Il Ceo di Apple Tim Cook ha chiamato “spatial computing” la nuova piattaforma software e hardware, definendola la terza tappa di un’evoluzione che nasce col personal computer e si sviluppa attraverso il mobile computer. L’evento è andato in scena lo scorso 5 giugno in occasione della Conferenza Mondiale degli Sviluppatori Apple (WWDC). Sempre Cook ha dichiarato che il 5 giugno 2023 sarà ricordato come “una data storica”. Vision Pro non arriverà sul mercato se non l’anno prossimo, e all’inizio solo in Usa, ma potrebbe davvero segnare un cambio di paradigma nell’informatica come la conosciamo ora.
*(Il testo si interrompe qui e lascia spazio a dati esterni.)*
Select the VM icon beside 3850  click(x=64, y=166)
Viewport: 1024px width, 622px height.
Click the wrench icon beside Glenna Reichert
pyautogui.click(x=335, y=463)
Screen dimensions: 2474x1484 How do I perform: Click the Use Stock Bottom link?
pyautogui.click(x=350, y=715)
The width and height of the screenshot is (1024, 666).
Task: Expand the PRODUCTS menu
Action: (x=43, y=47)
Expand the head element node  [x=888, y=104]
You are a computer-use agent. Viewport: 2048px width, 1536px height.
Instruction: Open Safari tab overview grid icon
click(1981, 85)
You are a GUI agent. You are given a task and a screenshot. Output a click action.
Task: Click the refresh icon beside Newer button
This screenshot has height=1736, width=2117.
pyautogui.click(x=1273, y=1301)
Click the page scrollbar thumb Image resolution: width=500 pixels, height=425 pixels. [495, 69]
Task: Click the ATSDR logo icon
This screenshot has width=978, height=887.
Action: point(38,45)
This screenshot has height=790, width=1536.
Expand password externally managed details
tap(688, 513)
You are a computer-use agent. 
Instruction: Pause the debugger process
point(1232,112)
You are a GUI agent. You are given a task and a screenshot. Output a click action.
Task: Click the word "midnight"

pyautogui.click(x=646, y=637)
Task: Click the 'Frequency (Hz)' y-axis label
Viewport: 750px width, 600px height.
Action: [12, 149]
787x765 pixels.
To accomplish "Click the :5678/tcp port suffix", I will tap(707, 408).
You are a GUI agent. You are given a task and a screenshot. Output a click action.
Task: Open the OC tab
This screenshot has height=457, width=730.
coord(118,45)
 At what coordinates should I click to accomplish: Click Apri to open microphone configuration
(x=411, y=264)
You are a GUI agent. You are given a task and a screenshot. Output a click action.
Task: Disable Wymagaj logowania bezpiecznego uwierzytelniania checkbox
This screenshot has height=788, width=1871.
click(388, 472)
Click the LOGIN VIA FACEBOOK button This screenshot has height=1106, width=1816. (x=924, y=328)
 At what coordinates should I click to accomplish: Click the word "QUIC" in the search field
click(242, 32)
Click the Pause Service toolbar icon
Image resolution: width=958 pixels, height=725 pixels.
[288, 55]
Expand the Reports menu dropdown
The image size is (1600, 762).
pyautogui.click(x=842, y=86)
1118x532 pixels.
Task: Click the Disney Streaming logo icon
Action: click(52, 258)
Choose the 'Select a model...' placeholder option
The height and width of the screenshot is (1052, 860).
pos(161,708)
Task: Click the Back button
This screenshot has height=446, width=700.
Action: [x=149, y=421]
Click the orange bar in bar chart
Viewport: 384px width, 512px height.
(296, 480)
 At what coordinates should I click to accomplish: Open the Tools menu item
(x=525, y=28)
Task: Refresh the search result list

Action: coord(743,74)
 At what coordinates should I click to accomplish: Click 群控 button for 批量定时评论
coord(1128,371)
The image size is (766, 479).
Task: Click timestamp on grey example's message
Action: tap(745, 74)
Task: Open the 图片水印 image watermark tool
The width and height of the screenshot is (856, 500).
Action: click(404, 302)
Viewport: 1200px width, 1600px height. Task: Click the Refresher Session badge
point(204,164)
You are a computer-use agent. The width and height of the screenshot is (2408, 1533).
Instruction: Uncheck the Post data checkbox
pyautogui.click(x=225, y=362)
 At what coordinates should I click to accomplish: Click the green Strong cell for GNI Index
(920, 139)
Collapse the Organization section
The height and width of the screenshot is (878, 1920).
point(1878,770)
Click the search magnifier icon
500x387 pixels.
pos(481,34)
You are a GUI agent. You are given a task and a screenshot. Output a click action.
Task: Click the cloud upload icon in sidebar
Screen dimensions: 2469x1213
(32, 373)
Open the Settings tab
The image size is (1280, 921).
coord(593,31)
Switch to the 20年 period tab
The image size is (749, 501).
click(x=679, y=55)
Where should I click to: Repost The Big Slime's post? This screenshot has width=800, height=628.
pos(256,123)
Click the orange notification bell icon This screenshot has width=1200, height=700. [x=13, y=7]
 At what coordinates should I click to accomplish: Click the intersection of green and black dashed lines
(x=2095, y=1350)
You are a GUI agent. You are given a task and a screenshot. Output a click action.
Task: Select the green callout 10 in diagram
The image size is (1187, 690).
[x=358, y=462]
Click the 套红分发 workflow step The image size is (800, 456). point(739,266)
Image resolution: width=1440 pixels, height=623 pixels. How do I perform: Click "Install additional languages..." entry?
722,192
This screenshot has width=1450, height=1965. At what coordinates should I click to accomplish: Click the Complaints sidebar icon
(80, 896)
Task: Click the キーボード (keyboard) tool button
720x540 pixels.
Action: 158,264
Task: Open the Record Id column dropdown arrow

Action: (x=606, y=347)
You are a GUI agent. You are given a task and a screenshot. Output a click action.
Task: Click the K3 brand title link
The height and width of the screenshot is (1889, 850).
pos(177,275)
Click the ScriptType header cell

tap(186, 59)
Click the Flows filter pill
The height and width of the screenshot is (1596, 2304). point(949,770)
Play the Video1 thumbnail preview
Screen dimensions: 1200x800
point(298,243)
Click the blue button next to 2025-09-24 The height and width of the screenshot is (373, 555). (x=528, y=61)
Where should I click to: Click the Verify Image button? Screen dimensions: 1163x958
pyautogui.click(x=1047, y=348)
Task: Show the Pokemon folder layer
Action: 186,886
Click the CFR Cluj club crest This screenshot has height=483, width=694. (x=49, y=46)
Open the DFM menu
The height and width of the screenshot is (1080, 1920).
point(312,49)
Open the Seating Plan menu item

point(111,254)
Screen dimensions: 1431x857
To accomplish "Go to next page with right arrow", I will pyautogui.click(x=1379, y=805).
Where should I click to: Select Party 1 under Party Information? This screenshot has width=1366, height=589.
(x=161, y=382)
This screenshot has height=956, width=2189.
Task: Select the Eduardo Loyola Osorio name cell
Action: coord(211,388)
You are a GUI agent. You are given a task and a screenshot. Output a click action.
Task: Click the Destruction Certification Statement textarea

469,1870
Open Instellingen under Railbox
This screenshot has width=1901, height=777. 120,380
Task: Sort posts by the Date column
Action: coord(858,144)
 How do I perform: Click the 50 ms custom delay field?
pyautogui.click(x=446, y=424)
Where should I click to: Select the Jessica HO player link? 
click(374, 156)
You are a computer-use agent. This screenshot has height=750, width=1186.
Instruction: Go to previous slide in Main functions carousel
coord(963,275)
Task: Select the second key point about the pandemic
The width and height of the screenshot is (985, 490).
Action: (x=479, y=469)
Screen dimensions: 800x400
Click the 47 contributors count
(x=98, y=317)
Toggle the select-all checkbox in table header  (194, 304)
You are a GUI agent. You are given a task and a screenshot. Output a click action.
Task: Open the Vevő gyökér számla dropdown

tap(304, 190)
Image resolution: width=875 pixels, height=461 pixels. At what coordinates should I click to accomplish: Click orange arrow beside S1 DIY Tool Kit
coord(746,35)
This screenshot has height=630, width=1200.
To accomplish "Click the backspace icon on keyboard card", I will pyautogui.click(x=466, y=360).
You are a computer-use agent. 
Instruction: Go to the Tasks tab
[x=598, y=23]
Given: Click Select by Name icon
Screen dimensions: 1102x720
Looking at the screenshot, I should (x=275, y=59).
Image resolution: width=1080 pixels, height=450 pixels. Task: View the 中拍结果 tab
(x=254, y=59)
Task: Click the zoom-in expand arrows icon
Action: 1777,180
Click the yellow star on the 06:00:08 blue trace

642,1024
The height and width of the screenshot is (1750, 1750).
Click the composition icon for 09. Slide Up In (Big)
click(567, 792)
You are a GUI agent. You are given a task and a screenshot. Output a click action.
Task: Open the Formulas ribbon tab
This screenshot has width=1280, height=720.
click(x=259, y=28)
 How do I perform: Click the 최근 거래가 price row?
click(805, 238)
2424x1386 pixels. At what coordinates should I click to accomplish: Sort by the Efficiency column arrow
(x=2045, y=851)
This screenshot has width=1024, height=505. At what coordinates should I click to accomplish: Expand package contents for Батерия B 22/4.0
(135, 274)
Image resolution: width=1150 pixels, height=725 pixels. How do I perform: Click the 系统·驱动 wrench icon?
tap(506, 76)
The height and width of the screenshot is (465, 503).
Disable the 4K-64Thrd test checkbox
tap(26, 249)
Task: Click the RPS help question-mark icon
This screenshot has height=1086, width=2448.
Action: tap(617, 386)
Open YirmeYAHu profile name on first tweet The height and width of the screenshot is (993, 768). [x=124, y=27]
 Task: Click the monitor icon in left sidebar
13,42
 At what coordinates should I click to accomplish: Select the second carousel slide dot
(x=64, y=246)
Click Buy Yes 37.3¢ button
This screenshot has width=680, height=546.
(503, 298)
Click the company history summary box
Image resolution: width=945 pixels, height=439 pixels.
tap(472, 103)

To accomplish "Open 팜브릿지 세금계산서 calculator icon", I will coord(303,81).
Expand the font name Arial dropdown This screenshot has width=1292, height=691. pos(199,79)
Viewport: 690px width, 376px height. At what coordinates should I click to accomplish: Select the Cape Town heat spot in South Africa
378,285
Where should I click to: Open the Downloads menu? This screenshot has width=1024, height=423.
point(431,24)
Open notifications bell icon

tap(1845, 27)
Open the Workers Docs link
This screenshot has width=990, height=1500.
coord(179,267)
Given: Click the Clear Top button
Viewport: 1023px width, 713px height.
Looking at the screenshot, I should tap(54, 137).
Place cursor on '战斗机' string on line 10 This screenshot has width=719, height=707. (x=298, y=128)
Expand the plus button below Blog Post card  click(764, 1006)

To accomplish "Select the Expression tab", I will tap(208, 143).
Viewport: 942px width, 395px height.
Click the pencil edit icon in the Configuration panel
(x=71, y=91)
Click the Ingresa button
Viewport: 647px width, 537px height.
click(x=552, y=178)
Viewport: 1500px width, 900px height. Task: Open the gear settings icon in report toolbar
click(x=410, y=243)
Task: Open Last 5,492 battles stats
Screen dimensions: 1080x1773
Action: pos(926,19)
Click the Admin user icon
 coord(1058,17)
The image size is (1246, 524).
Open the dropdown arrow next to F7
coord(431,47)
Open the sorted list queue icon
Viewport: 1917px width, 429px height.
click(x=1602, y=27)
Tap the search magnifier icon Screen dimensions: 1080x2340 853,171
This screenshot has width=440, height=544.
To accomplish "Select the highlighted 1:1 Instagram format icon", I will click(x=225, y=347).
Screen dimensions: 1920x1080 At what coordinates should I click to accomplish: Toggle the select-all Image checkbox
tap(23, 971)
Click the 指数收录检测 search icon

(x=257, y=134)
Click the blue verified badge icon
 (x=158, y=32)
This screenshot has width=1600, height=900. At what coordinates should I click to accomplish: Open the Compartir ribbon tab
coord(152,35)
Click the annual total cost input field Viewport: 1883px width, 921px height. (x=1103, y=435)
Secondo quanto si è visto e sentito in presentazione, il Vision Pro sarà costoso (3.499 dollari in Usa) e non è ben definito il target, ma indossare il Vision Pro vuol dire immergersi in un futuro possibile dove la tecnologia diventa tanto evoluta da “scomparire”, superare cioè la sua invasività. Per questo hanno dedicato subito attenzione alla notizia molti organi di stampa, fra i quali La Repubblica con due articoli pubblicati in carta e online nei giorni del 6 e 7 giugno, rispettivamente a firma di Tiziano Toniutti e Bruno Ruffilli: Vision Pro e VisionOS sono per Apple una scommessa coraggiosa, specie in tempi in cui l’hi tech punta tutto sull’intelligenza artificiale, e solo tra diversi anni si potrà dire se Tim Cook ha giocato bene le sue carte. Intanto una cosa è certa: tornati al mondo reale, è strano che per spostare un oggetto non basti guardarlo, pizzicarlo, e spostarlo con la mano. Perché è un mondo quello che si apre con i Vision Pro: si può stare in casa e insieme trovarsi in cima a una montagna o sulla riva di un lago. Basta selezionare un’opzione dal piccolo menù a sinistra: Ambienti, App, Persone. La realtà virtuale non cancella quella fisica, e il livello di immersione si può regolare con la Digital Crown. È totale, ad esempio, con l’app per la meditazione, dove una voce invita alla riflessione e segni astratti disegnano complesse forme geometriche in movimento; un minuto è forse troppo poco per dire se davvero fa bene, ma l’effetto ci è sembrato interessante.
Da ricordare che circa 10 anni fa Apple presentò Oculus Rift. In comune con questo suo lontano predecessore, il nuovo visore di Apple ha poco dal punto di vista tecnologico, e anche il design è parecchio cambiato. Eppure l’idea di base è analoga: una specie di maschera da sub, o da sci, con degli schermi all’interno. In questo senso non si fa una gran fatica a immaginare che i due dispositivi appartengano alla stessa categoria. Nel design, Vision Pro adotta materiali e linee di altri apparecchi della Mela: il corpo in alluminio richiama le cuffie AirPods Max, la parte frontale in vetro, la Digital Crown e la fascia elastica che lo tiene fermo alla testa sono riprese dall’Apple Watch. Dal vero, il visore è più piccolo di quanto sembri, e anche più leggero: circa 400 grammi.
Molte le particolarità che rendono Vision pro unico: ad esempio a differenza di visori concorrenti, Apple ha pensato alla funzione Eyesight. Con questa, il visore mostra gli occhi di chi lo indossa, per un senso maggiore di presenza e di condivisione. A livello software arriva un nuovo sistema operativo, VisionOS, che introduce anche Optic Id, un modo per autenticare l’utente tramite la lettura degli occhi e impedire ad altri di usare il visore e accedere ai dati personali. Tra le offerte c’è anche Persona, una versione tridimensionale dell’utente, un avatar da usare in FaceTime. Il visore ha forme e design futuristici, con un sistema di fotocamere che permette di passare dalla visione dei contenuti virtuali alla comprensione dell’ambiente circostante.